» Exercise A
In the blog post about being proud of America, what three things did the writer's boyfriend associate with the United States?
» Exercise B
Turn the paragraph of the blog post about being proud of America that begins "I love everything about it" into a bulleted list, keeping its main facts.
» Exercise C
From the blog post about being proud of America, reproduce word for word the passage that begins at "Ameeeerica. F**K Yeah?" and stops after "lost on me.".

» Document text
■ ■ ■ ■ ■ ■ ■

Ameeeerica. F**K Yeah?

This week, we’ve been learning about the good ole’ U.S. of A in my kindergarten class. It’s been a fun week filled with painting flags and creating crafts which I have hand selected as representing my home country. That the government has shut down this week, is an irony that has not been lost on me.

In preparation, I asked my English boyfriend what he associated with The United States. His answer: Walmart, fat people, hamburgers. Thanks buddy! I then told him the reason I was asking was to get class ideas. He laughed, and said “I guess you can talk to them about baseball?”.

I know America gets a bad rap, but nonetheless, I truly am *gasp* proud to be an American- and especially a TEXAN.

I love everything about it (minus Rick Perry, but as an optimist, I choose to focus on the good). And that is: live music, BBQ, Austin, the hill country, ranch parties, Tex-Mex, the river, cowboy hats and boots, country music, and southern hospitality from southern folk.

So even though I am not proud of many of the decisions my country makes on my behalf, I am still proud to come from the United States. Because that is where my home is, and no matter where I am on this nomadic journey, my heart will always be in Texas y’all.


  1. I love this little homage to home! How fun to be able to talk about your home with your kindergartners. I bet they know so much more than we do about other countries at their age.

    I’ve also asked English guys (and Germans and Italians) what they think of Americans, and they all gave the same answers as your boyfriend. So sad! But not entirely untrue…

    However I too am proud…most of the time.

    • Yes, not entirely untrue, sadly. But we have so many cool things to offer and be proud of in terms of music, art, etc. Like San Fran, Austin, and Portland-there are some pretty awesome people and things to be found.

      One time, a Dutch guy I met said he found all Americans to be fat, sloppy, and poorly dressed. I asked him where he visited and he said St. Louis, Missouri. I told him he needed to pick somewhere different, and give the States another try.

  2. Anonymous says:

    So nice to know that after your travels you will come home to Texas.

  3. This reminds me of when I first started teaching in Taiwan, they tried to make speak with an American accent (I’m from New Zealand). I kept it up for a couple of weeks but I’m pretty sure I sounded like an idiot, so I stopped!

    • I’ve heard some crazy things about employers in Taiwan, but this is the first I’ve heard of this one. LOL. Taiwan never seems to stop surprising me. How long have you been teaching in Singapore? Do you prefer it over Taiwan?

      • Haha yeah, I worked for a big company too (HESS) and they told all the non-Americans in my training group to put on the accent, they said it was easier for the kids or something! I have taught in Singapore for almost 2 years, the money is way better, the teaching is a lot easier (max 8 kids to a class and they all speak fluent English) and there are a lot of places to travel for weekends, not to mention I actually get paid vacation time here, but despite all that I do kinda miss Taiwan!

■ ■ ■ ■ ■ ■ ■

» Data listing
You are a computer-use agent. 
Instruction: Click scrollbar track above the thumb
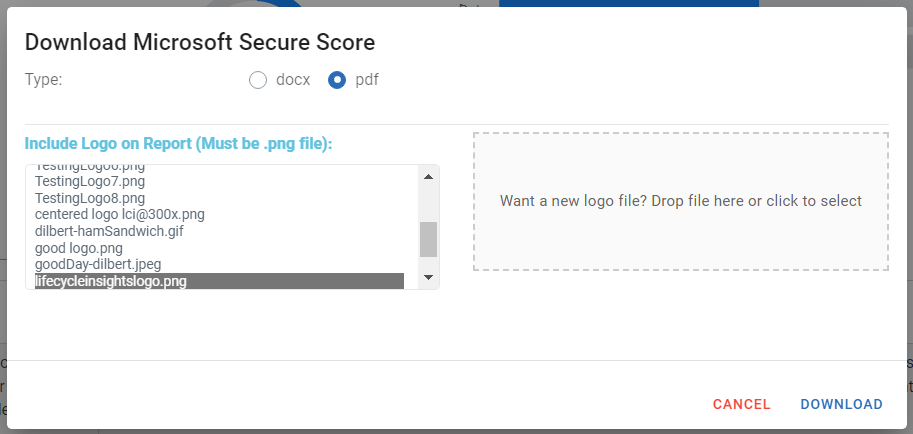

■ ■ ■ ■ ■ ■ ■

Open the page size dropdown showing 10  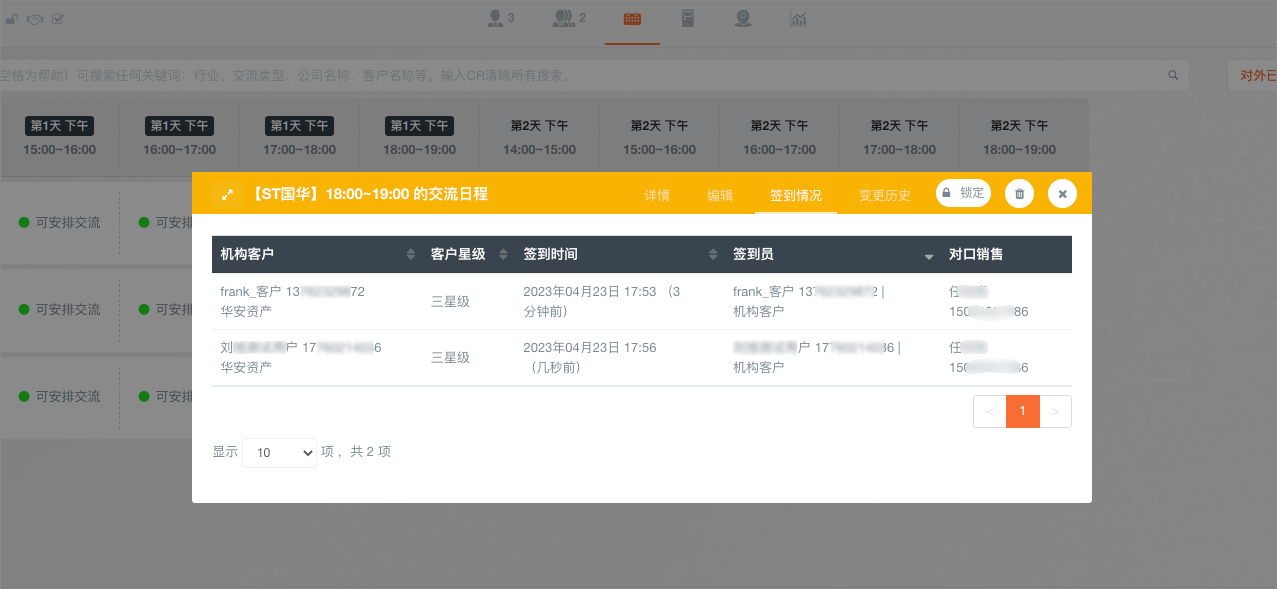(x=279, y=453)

■ ■ ■ ■ ■ ■ ■

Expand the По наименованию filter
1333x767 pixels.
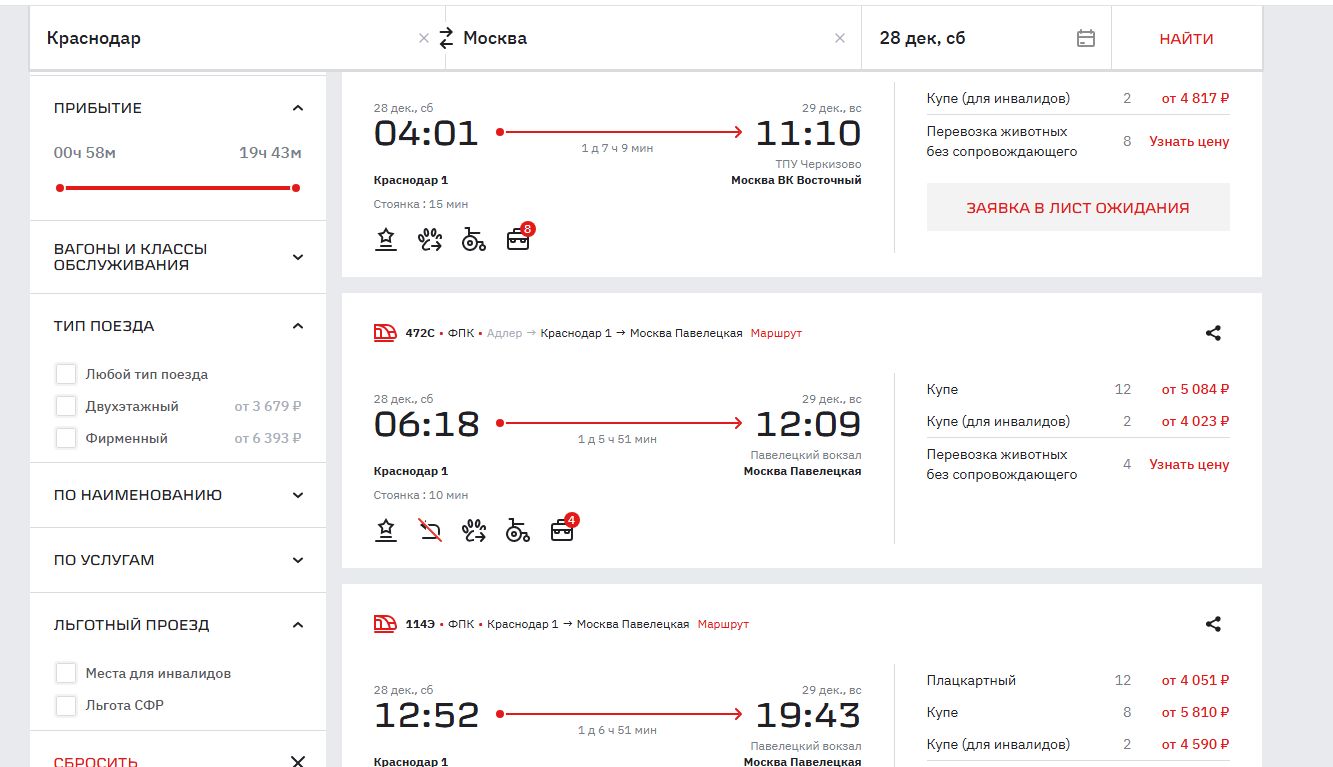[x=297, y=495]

■ ■ ■ ■ ■ ■ ■

» Answer area A
Walmart, fat people, and hamburgers.

» Answer area B
The writer loves everything about Texas except Rick Perry, and focuses on the good:
- Live music
- BBQ
- Austin
- The hill country
- Ranch parties
- Tex-Mex
- The river
- Cowboy hats and boots
- Country music
- Southern hospitality from southern folk

» Answer area C
Ameeeerica. F**K Yeah?

This week, we’ve been learning about the good ole’ U.S. of A in my kindergarten class. It’s been a fun week filled with painting flags and creating crafts which I have hand selected as representing my home country. That the government has shut down this week, is an irony that has not been lost on me.